▶ **GOAL OF THE EXERCISE**
Exactly the lines from the one with "Task: Click the calendar icon in date field" through the end of the data below must be set down, and no pictures with them.
----------------
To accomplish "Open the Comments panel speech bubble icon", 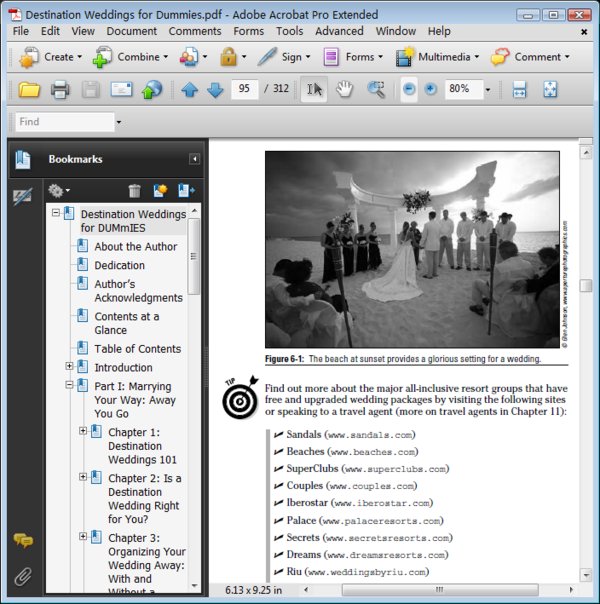I will 23,540.
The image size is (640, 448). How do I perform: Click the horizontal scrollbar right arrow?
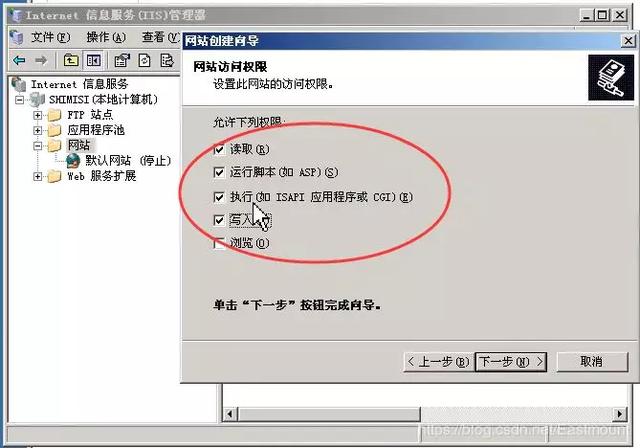point(620,414)
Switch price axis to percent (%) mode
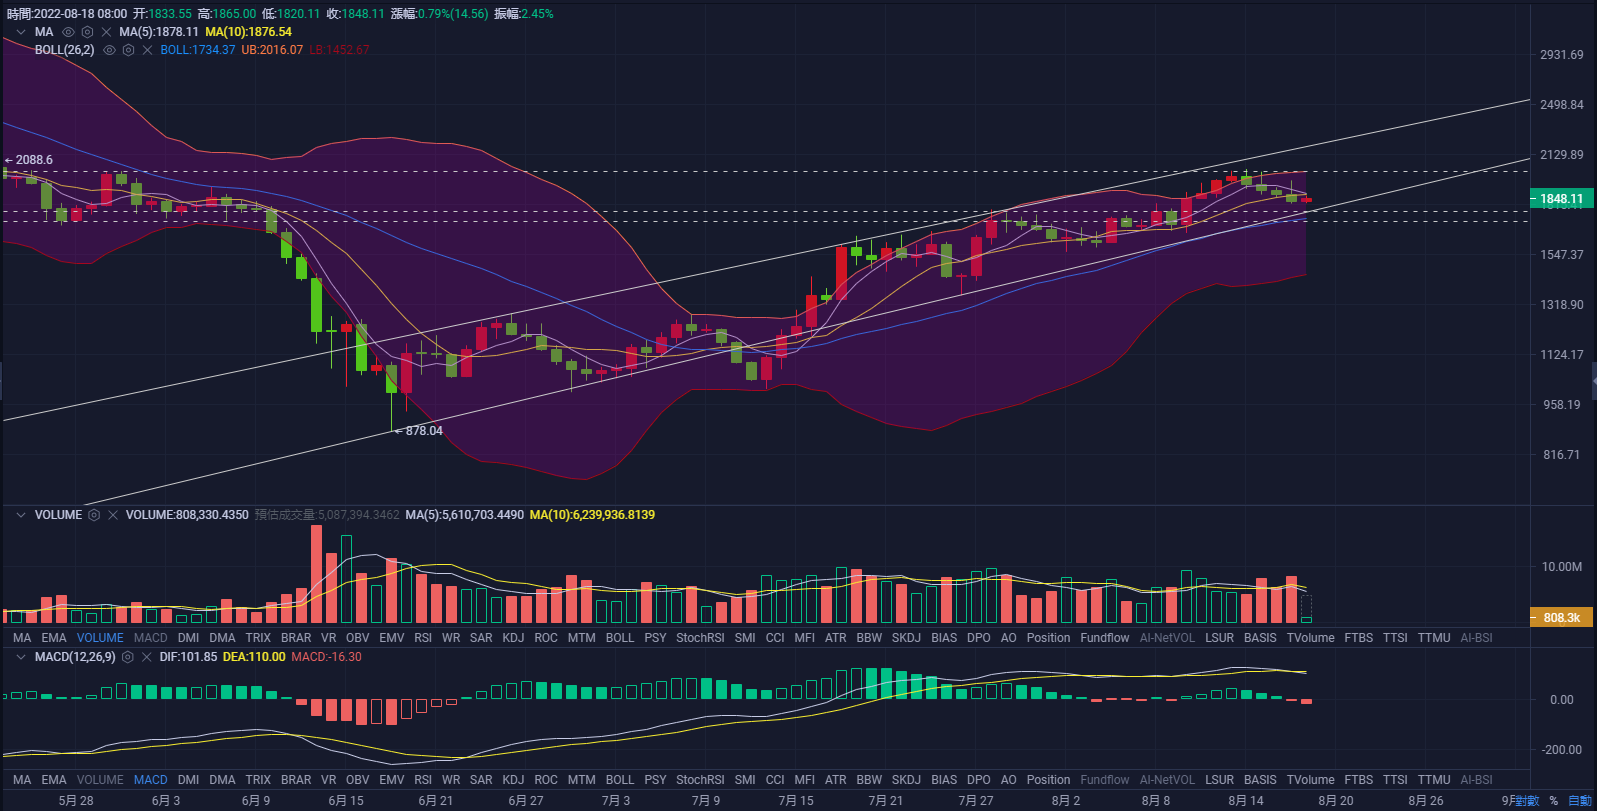Image resolution: width=1597 pixels, height=811 pixels. [x=1553, y=801]
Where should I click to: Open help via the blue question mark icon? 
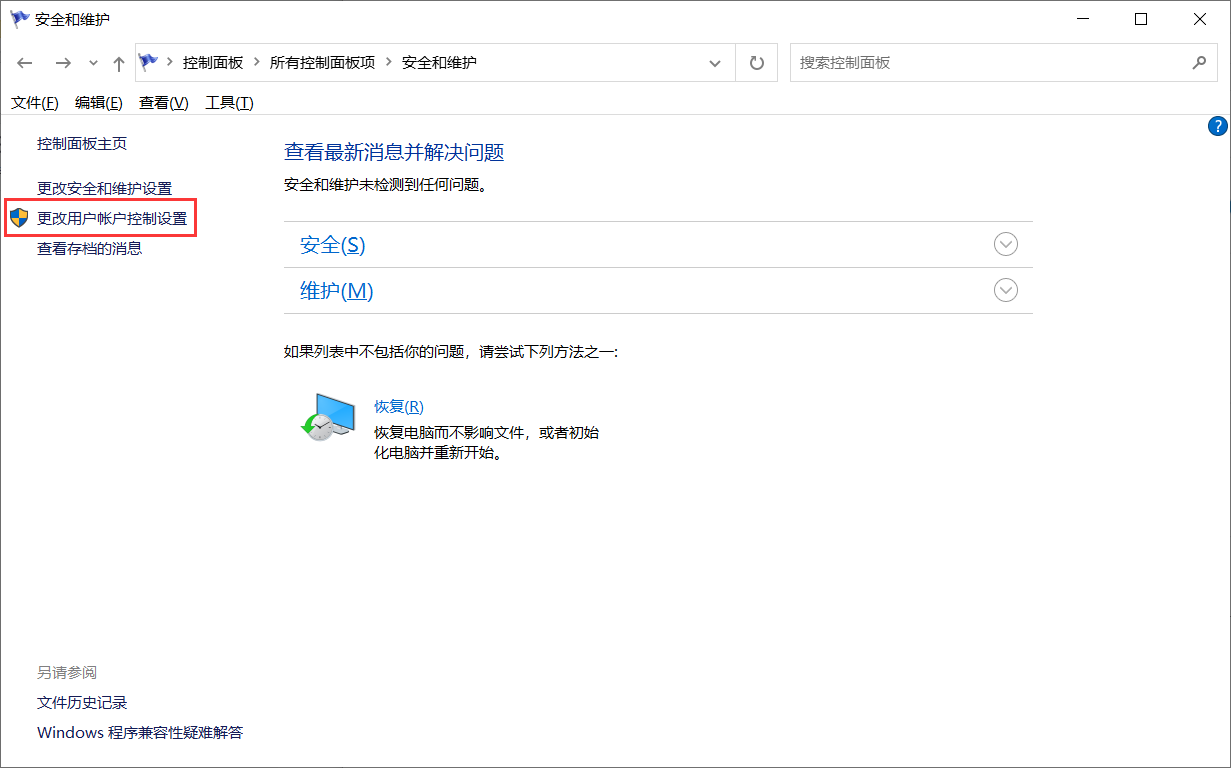[x=1217, y=126]
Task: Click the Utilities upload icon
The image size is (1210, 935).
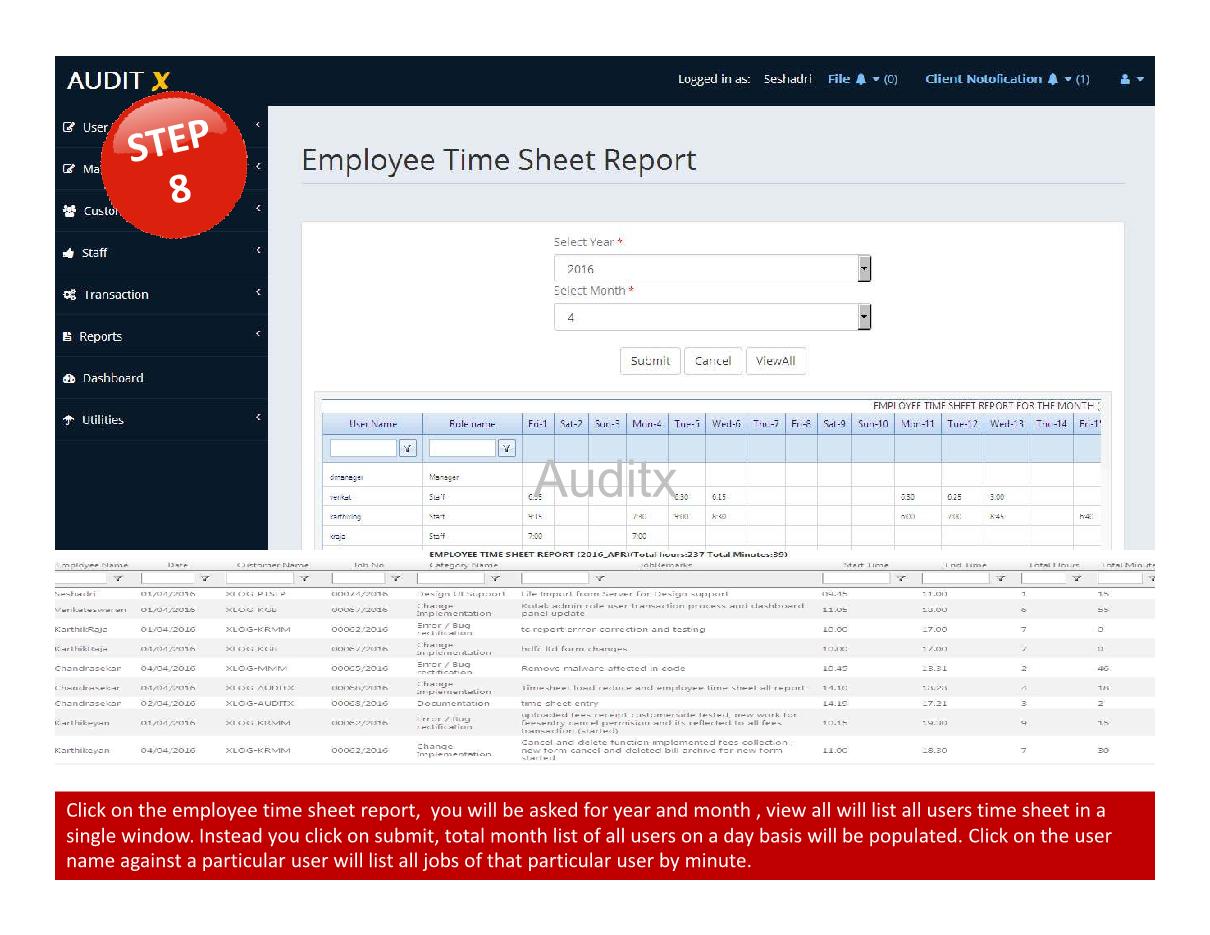Action: coord(71,420)
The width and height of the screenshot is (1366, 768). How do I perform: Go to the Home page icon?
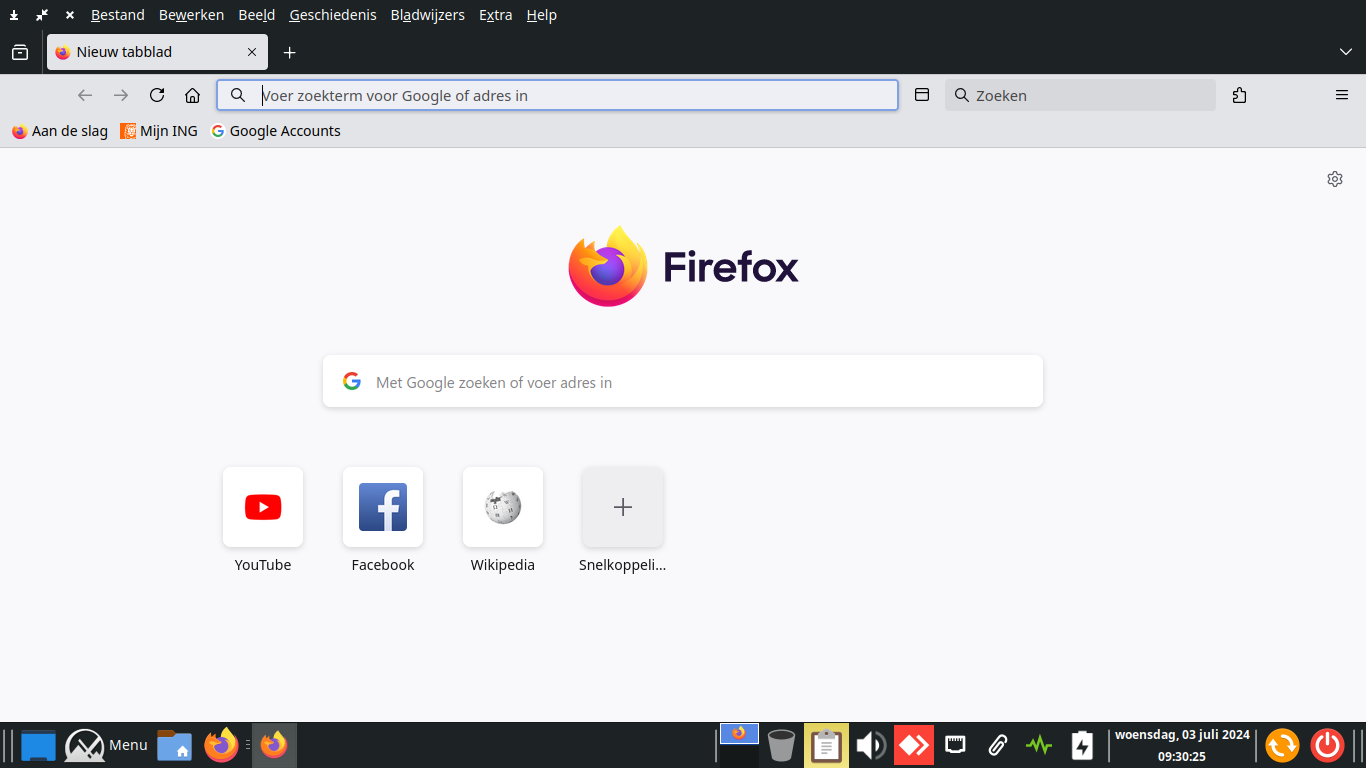point(193,95)
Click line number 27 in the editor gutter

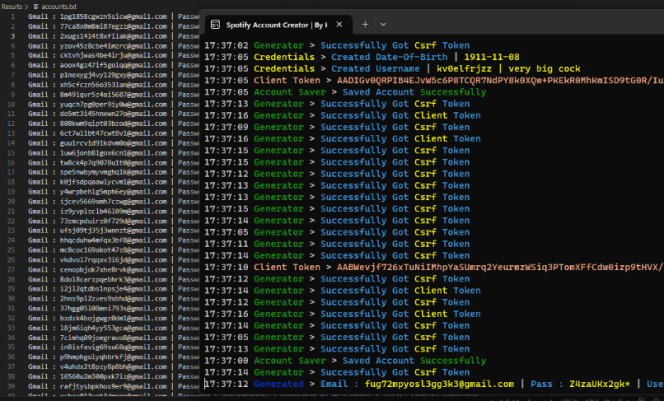point(10,269)
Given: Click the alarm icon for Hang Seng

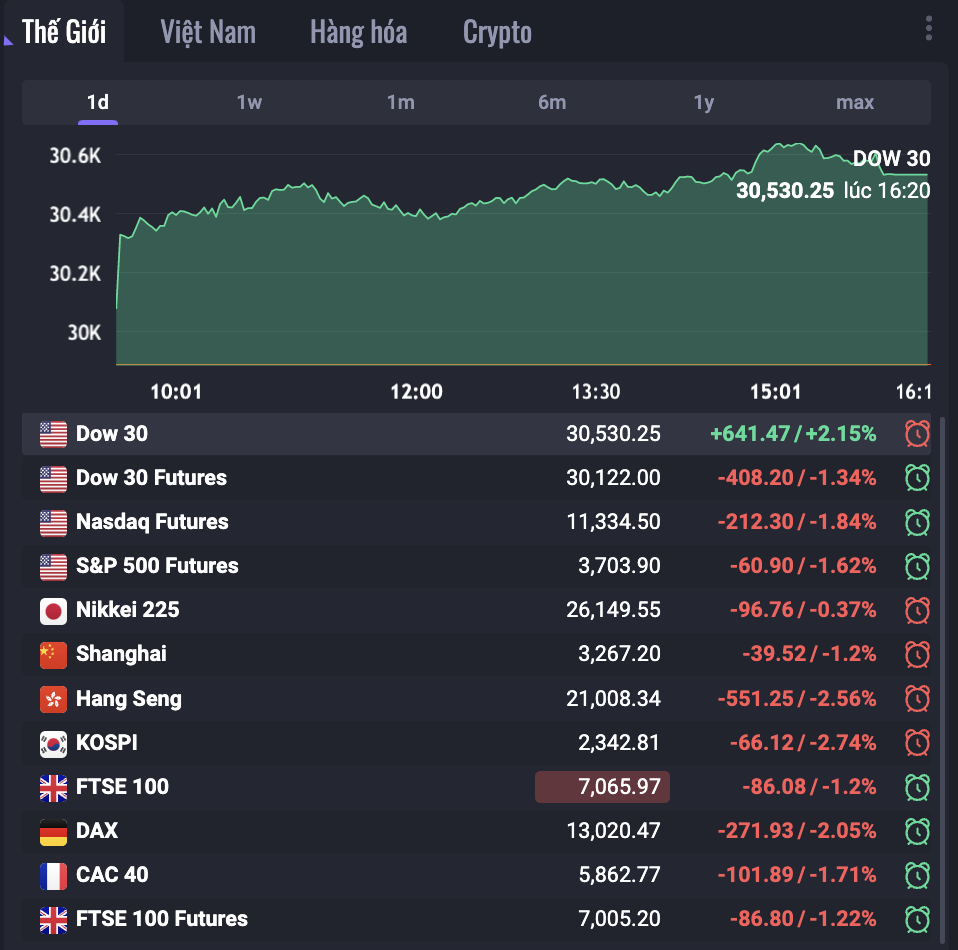Looking at the screenshot, I should (x=917, y=698).
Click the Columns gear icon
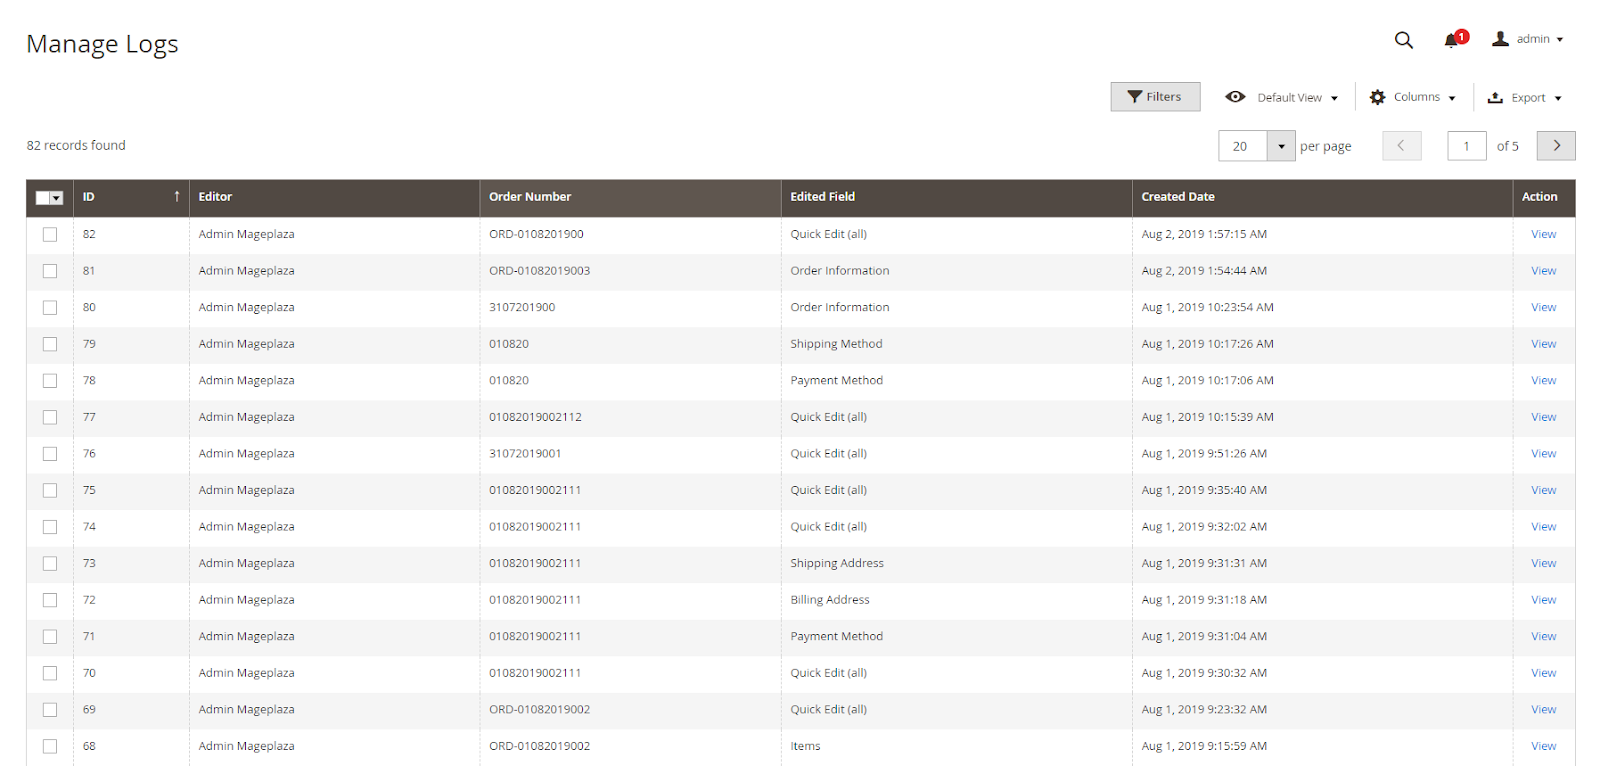This screenshot has width=1600, height=766. [1377, 97]
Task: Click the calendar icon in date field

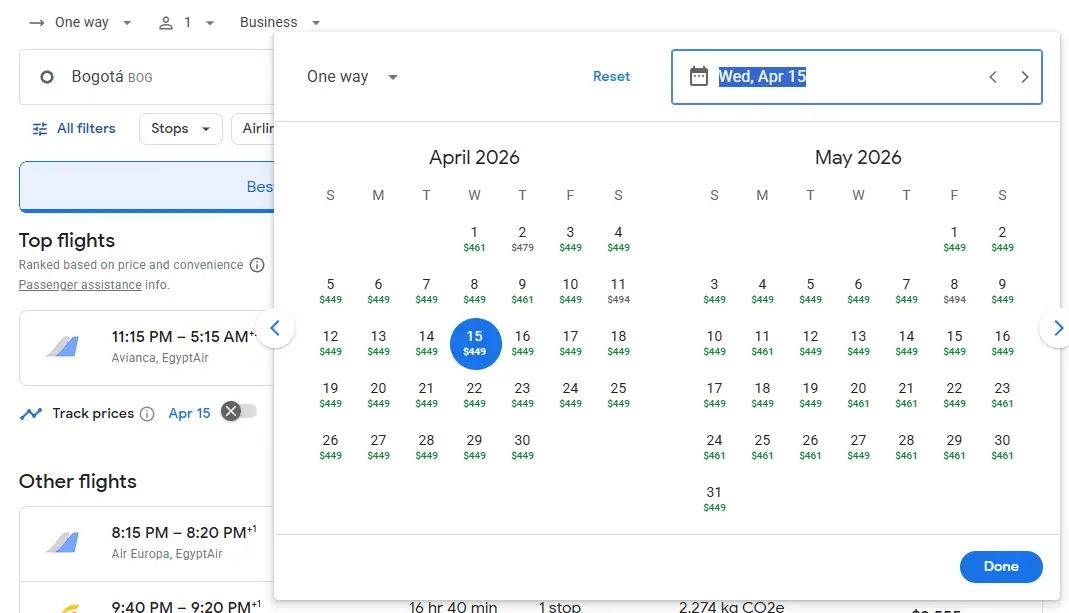Action: (699, 77)
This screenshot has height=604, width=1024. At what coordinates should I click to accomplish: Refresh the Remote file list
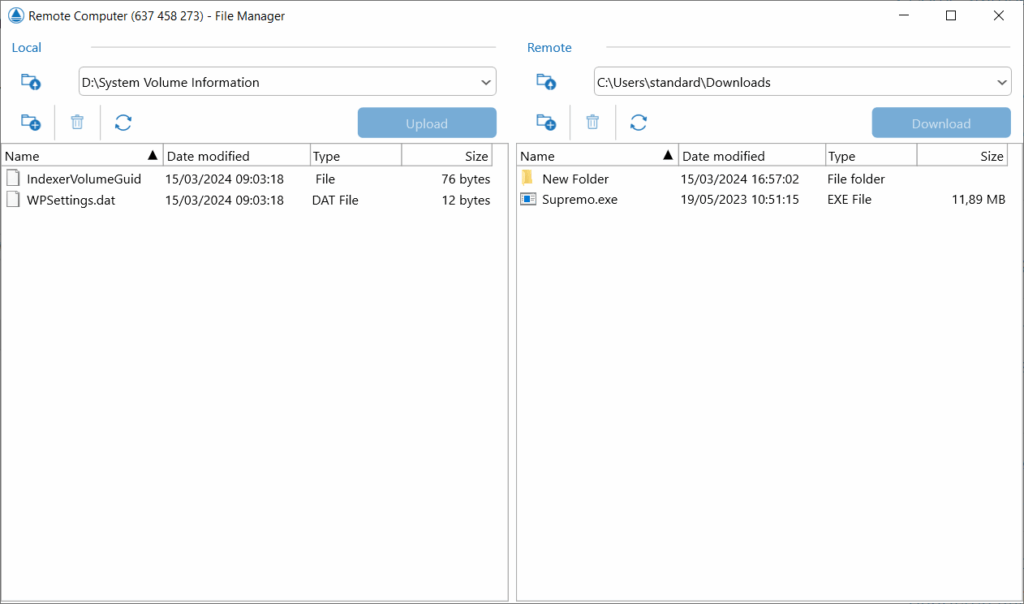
----------------
▶ **ANSWER TO THIS EXERCISE**
Task: Click the calendar icon in date field

Action: (699, 77)
This screenshot has height=604, width=1024. At what coordinates should I click to accomplish: Refresh the Remote file list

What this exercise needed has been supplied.